L'Edimes si complica la vita
FABRIANO. Dopo quattro dischi verdi consecutivi, si arresta la serie positiva dell'Edimes, che ora dovrà battere Caserta per essere sicura di trovare posti nei play off a meno che Ferrara non vinca a Jesi o Imola superi Fabriano in casa. Pavia si è andata a schiantare contro la diga dell'Indesit, tatticamente perfetta e in grado di sopperire con la precisione dal perimetro le carenze nell'area colorata. In una sfida giocata a ritmi frenetici, alla squadra di Giancarlo Sacco è mancata la continuità. Partita a vele spiegate grazie ai lunghi, che hanno sfruttato l'assenza di Casoli e Cusin, l'Edimes si è poi sciolta di fronte allo strapotere della coppia Whiting-Brkic, che hanno avuto un impatto impressionante. Anche cosi però sono comunque troppi i 93 punti concessi da Gatto e compagni, che si sono fatti imbucare dal corri e tira dei marchigiani lasciando loro anche ampi spazi sulle transizioni. Anche a Fabriano la squadra di Sacco ha dimostrato di avere un potenziale terrificante, ma dopo la serie nera di gennaio e febbraio ora rischia di uscire dai play off per lo 0-2 nello scontro diretto contro Jesi.
Avvio a razzo per Pavia. Allo 0-7 firmato da Ezugwu segue il bombardamento di Chris Monroe e Jeremy Veal, che salgono subito sugli scudi incanalando le redini sui propri binari (9-17 al 5'). Dopo cinque minuti però l'Indesit sveste i panni di spettatrice e comincia a devastare dalla distanza.
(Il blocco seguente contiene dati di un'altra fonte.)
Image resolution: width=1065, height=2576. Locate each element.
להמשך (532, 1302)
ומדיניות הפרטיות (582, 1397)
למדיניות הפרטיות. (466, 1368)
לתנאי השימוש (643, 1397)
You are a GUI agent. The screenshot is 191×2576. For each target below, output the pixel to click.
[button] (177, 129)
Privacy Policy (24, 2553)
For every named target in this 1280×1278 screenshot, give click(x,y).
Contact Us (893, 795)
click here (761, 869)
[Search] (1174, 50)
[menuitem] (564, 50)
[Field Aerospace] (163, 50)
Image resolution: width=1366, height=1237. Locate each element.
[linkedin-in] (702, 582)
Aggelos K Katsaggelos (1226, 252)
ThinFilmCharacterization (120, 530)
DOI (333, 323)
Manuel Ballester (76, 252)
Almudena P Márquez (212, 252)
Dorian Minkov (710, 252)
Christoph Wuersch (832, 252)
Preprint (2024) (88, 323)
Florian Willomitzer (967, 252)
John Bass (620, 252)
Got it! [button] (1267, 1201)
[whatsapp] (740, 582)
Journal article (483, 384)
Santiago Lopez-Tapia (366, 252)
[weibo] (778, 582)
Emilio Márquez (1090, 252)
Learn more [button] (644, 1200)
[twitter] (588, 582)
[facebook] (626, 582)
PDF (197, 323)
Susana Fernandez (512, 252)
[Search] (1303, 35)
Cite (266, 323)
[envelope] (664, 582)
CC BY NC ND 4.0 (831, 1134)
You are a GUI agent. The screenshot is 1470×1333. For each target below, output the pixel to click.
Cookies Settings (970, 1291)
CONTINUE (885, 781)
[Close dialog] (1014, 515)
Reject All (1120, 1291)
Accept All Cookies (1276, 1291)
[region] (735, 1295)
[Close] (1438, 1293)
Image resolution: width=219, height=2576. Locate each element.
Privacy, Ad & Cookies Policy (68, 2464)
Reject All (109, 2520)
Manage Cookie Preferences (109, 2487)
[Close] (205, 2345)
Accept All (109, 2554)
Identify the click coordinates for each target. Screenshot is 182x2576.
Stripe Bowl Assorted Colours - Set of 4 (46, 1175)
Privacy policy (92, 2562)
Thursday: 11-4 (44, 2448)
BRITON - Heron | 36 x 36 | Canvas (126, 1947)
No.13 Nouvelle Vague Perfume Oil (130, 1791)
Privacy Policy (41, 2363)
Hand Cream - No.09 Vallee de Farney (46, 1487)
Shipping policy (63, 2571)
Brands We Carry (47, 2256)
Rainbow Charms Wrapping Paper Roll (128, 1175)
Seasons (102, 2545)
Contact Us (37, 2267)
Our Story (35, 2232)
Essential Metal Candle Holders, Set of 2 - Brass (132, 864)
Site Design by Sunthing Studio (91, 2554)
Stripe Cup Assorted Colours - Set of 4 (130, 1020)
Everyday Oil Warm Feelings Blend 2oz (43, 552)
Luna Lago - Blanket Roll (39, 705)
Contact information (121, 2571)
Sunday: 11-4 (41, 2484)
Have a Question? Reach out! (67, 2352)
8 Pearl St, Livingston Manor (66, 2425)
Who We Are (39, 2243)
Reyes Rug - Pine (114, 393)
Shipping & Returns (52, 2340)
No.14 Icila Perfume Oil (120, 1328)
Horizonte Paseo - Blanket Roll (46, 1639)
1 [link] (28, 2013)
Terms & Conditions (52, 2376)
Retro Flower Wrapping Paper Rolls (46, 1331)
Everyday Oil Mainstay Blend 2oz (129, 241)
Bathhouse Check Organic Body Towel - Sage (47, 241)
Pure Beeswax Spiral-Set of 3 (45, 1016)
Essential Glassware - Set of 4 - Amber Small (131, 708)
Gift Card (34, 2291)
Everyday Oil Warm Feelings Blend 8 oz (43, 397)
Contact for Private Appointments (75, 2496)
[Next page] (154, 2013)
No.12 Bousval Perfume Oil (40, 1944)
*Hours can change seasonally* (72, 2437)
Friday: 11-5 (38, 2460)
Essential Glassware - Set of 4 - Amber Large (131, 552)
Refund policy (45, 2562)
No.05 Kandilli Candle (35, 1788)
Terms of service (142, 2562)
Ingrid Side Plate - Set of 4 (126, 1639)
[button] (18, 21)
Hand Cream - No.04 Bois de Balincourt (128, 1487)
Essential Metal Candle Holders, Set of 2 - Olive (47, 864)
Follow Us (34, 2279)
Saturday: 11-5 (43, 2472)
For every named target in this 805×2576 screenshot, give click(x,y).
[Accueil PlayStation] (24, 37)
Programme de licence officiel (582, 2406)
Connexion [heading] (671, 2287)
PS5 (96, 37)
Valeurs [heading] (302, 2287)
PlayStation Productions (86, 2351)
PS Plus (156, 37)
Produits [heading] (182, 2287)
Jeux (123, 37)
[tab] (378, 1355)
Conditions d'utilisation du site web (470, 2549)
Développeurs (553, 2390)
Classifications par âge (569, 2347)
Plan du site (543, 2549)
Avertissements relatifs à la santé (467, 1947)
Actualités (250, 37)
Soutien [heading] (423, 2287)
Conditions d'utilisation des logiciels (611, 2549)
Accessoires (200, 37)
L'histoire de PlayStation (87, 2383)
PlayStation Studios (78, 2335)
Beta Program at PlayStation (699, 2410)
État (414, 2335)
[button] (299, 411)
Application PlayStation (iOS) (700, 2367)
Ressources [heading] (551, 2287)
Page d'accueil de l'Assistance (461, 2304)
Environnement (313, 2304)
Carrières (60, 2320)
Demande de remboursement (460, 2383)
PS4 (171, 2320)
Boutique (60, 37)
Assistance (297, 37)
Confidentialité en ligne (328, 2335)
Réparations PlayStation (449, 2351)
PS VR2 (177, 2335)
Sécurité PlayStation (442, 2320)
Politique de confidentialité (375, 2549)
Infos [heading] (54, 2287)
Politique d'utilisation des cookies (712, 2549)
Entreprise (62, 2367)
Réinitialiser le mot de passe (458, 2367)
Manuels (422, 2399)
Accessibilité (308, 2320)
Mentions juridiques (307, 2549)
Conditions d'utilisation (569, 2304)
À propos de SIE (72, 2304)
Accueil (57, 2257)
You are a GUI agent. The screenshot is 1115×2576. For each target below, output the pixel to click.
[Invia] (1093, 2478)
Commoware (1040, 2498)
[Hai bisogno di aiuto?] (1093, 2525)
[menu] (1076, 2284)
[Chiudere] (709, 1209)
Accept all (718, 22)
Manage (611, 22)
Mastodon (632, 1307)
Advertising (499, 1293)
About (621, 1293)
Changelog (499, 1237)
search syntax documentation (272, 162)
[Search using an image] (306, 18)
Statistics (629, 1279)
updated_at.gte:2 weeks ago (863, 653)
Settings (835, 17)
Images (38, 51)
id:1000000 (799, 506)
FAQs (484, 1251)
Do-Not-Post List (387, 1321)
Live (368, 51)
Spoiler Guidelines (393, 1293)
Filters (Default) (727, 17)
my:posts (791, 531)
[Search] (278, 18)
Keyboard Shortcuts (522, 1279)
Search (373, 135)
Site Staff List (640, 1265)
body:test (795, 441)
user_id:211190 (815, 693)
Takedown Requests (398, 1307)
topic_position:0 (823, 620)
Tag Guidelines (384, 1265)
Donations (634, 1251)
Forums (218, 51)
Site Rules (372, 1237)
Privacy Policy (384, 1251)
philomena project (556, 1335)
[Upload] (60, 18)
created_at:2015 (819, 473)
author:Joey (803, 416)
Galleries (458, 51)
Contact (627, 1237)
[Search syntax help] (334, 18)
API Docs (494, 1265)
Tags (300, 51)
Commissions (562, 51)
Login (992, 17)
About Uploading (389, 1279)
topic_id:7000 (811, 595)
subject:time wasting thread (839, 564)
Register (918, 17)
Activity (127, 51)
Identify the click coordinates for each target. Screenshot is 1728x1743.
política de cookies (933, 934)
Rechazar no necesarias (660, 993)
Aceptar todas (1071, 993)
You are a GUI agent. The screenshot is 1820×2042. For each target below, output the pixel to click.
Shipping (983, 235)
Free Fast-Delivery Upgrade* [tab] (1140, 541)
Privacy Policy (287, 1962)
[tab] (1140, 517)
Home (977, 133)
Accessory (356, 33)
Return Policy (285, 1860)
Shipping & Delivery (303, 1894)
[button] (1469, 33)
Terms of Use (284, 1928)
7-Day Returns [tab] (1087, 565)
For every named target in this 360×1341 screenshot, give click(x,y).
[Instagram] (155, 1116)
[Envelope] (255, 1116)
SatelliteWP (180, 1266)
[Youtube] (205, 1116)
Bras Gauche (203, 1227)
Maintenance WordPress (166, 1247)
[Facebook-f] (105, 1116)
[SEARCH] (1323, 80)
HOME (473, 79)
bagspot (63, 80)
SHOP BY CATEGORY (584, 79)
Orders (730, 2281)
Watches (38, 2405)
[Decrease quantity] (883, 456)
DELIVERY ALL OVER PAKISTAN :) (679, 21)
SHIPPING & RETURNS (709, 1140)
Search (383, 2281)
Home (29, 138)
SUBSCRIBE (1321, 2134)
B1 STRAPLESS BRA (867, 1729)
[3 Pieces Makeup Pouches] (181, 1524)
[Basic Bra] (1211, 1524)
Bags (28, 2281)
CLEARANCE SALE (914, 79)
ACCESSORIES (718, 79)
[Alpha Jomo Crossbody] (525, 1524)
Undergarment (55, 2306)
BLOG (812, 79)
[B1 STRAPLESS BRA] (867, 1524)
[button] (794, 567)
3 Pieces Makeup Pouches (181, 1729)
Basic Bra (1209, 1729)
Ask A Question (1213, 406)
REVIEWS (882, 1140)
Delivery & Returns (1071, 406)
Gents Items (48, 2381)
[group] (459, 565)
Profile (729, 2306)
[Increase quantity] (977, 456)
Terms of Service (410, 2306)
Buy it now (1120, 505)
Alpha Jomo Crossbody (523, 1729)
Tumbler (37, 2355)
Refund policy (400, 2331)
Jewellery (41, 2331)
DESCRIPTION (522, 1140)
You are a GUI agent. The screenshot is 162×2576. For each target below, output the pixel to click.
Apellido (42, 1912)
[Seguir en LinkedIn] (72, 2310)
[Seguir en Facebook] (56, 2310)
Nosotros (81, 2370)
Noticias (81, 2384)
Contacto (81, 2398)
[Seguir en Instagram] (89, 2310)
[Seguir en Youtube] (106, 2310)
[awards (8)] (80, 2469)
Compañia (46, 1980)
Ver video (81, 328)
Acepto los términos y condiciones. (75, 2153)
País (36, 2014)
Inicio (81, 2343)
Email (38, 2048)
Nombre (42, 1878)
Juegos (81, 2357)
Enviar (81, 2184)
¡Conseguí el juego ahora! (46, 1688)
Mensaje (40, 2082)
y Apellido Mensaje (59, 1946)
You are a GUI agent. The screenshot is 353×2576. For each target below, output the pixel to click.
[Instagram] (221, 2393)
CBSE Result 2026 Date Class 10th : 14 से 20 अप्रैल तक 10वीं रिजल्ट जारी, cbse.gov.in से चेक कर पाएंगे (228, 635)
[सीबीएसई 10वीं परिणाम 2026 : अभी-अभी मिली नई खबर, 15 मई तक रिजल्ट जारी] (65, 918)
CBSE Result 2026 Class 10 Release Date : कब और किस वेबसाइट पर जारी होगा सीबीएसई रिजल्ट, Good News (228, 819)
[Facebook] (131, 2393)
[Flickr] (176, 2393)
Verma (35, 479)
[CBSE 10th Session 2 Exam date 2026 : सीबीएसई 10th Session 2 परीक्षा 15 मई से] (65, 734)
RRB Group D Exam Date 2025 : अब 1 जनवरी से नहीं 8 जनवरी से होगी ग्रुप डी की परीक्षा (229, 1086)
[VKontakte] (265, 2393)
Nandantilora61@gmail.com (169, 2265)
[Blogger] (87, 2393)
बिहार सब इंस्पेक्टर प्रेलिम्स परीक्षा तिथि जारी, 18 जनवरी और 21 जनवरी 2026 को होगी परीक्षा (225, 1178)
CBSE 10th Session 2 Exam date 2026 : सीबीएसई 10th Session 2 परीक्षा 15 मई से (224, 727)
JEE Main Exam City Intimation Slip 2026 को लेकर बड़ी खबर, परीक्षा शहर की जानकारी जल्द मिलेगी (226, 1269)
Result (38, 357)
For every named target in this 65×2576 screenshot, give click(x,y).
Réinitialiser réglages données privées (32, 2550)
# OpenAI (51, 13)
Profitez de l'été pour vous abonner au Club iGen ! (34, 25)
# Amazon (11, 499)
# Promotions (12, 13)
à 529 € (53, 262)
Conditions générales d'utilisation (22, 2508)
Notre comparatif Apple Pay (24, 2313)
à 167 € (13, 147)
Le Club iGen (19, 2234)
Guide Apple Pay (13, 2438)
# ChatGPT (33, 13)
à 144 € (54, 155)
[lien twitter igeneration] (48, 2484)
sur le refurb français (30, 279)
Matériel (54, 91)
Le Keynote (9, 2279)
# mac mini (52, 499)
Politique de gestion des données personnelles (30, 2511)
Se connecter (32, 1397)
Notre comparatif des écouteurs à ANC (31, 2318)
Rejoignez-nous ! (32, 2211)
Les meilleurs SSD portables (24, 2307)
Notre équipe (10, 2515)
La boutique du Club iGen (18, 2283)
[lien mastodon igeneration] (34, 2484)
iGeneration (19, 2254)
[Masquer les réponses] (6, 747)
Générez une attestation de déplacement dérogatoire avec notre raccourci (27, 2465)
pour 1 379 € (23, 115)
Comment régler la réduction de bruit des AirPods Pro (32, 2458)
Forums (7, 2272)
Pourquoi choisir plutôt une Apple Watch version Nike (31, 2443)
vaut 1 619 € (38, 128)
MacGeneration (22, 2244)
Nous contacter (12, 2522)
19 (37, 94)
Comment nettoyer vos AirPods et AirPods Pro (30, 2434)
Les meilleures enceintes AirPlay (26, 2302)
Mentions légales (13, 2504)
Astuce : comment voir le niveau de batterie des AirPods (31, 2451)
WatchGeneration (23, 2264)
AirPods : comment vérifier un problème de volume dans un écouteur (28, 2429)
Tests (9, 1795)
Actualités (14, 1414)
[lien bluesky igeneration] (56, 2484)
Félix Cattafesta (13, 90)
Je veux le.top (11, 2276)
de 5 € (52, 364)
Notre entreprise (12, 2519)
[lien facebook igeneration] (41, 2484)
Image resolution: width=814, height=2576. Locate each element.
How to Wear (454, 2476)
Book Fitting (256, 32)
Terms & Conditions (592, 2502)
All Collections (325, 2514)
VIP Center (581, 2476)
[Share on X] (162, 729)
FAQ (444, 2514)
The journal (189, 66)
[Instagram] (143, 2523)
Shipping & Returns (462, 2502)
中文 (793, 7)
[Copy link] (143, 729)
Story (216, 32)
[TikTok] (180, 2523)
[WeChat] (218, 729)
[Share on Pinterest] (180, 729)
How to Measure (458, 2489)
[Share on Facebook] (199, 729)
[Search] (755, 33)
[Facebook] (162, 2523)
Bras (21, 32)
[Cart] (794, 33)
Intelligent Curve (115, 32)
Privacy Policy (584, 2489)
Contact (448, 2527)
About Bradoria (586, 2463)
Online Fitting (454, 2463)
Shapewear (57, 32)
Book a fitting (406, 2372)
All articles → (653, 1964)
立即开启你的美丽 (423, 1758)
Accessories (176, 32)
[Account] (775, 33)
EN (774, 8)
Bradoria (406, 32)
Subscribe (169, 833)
Whiting è indiavolato e segna ogni qualvolta alzi il braccio, Pavia non molla la presa ma Sacco non sa a che santo votarsi per contenere il funambolo dello Utah, che nel solo primo periodo raccoglie 20 punti, tanti da permettere ai suoi di mettere il muso avanti (28-23 al 9'), prima che un mini-break (0-4) pavese chiuda la prima frazione sul 28-27.
Stesso pentagramma, medesimo andamento nel quarto successivo. Si viaggia su ritmi forsennati, ma l'Edimes comincia a perdere la bussola nel proprio terreno di conquista, l'area colorata, e il rendimento di Monroe si fa altalenante. Sacco preferisce persistere con la difesa individuale e in un amen ritrova la testa dell'incontro (28-33 al 13') prima che due scorribande di Giovacchini e un'iniziativa di Brkic fissino la bilancia dell'equilibrio sul 43-43. Pavia allunga ancora con la versatilità del suo pacchetto esterni, ma ancora Brkic, sulla sirena, tiene i suoi a contatto di gomito segnando la tripla del -2 (46-48). Arriva l'intervallo, ma questa volta Sacco non riesce a far trovare ai suoi il bandolo della matassa.
La ripresa delle ostilità comincia nel segno di Fabriano, Pavia perde la bussola e i cartai piazzano il parziale di 14-4 destinato a scavare un solco determinante sul risultato (60-52 al 24'). Sacco trova in Bagnoli la sospirata presenza che Gatto lascia inspiegabilmente nello spogliatoio e l'Edimes resta attaccata ad un filo sottilissimo destinato a spezzarsi di fronte allo strapotere di David Brkic, che segna 12 punti nel terzo quarto e manda in tilt la retroguardia avversaria (71-59 al 30'). Gli ultimi dieci minuti sono teatro dei calcoli, con l'Indesit alla caccia del guizzo per ribaltare la differenza canestri dell'andata (-10). Giovacchini ci prende gusto, coadiuvato da un inenarrabile Trent Whiting che arriva a quota 40 punti e bastona Pavia, che scivola a -16 (83-67 al 34'). Ma l'Edimes ha una reazione d'orgoglio, trascinata da due traccianti di Chris Monroe che le permettono di tornare prepotentemente in carreggiata (83-75 al 36'). Quando Fabriano sembra non avere più benzina, dal cilindro Fabio Ruini fa uscire il coniglio della tripla che porta i padroni di casa a +12 e manda in onda i titoli di coda. Poi il vantaggio si manterrà di dieci punti sino al 93-83 finale, risultato che pareggia anche il conto della differenza canestri visto che all'andata Pavia aveva chiuso a+ 10 (85-75). Tutto si deciderà nell'ultimo turno.